Saturday, November 1, 2008

Awesome Tapes from Africa

No, really. Will make you wax nostalgic. Thursdayborn has some great stuff here.


US Army War College conference on interagency reform

Just stumbled across this, haven't had time to process it yet, but looks interesting. From April 2008, video and slides.


Barnett's Hard Sell

I'm not endorsing this (I'm not in the solution business just now) but it's very much worth a listen. Tom Barnett sells his vision of what the future of the U.S. national security system looks like at the 2005 TED conference. His vision has large implication for USAID types. Plenty of rice bowls get broken, which is of course what makes it interesting. He's an engaging speaker to boot.


Secretary Gates and Secretary Rice, testimony before the House Armed Services Committe on Interagency Reform and Building Partnership Capacity

The House Armed Services Committee held this hearing back in April 2008, but if you missed it, it's worth a look. This is the first time the Secretaries of Defense and State testified together before the House. Admiral Mullen, Chairman of the Joint Chiefs of Staff, testifies as well.

This is fantastic introduction to some of the elements of contention between DOD, State, and USAID. If you don't know what 1206 or 1207 funds are and are concerned about the militarization of US foreign assistance, this is a good way to find out.

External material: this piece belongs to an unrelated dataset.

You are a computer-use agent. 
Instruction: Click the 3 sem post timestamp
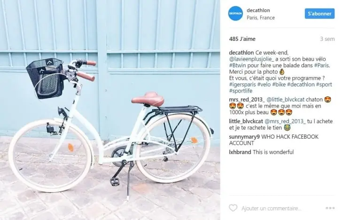coord(327,39)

Can't help but love Chairman Skelton. He's one of the fathers of modern Professional Military Education and was one of the driving forces behind the original Goldwater-Nichols legislation that forced the military services to operate more jointly (arguably not a completed fight). Also he was one of the voices in the wild warning the Bush Administration about the strategic risk it was haphazardly taking on with the invasion of Iraq, before it was cool.

You can find Gates and Rice's prepared testimony here, a link to all House Armed Services Committee hearings.


Friday, October 31, 2008

GAO on Trans Sahara Counterterrorism Partnership

The TSCTP has generally been under reported. This GAO report is not a bad place to get spun up on what the U.S. is doing in the Sahel, and what we could be doing better. From July of this year.


Frontline on Afghanistan

Great coverage. If you want to get spun up on the situation in Afghanistan and Pakistan, watch this.


Wednesday, October 29, 2008

Mission statement

This blog will address:

1. U.S. national security institutions and strategy

2. Development and U.S. foreign assistance

3. The politics affecting how we engage in the above.

I hope to draw readers into this as a collaborative and contentious project, leading to real world change in practice and policy. Our ability to explore the overlap of these spheres will be our comparative advantage.

But the proof is in the pudding.

(If the above flops feel free to post the names of your favorite happy hour bars in the D.C. area, along with address and hours.)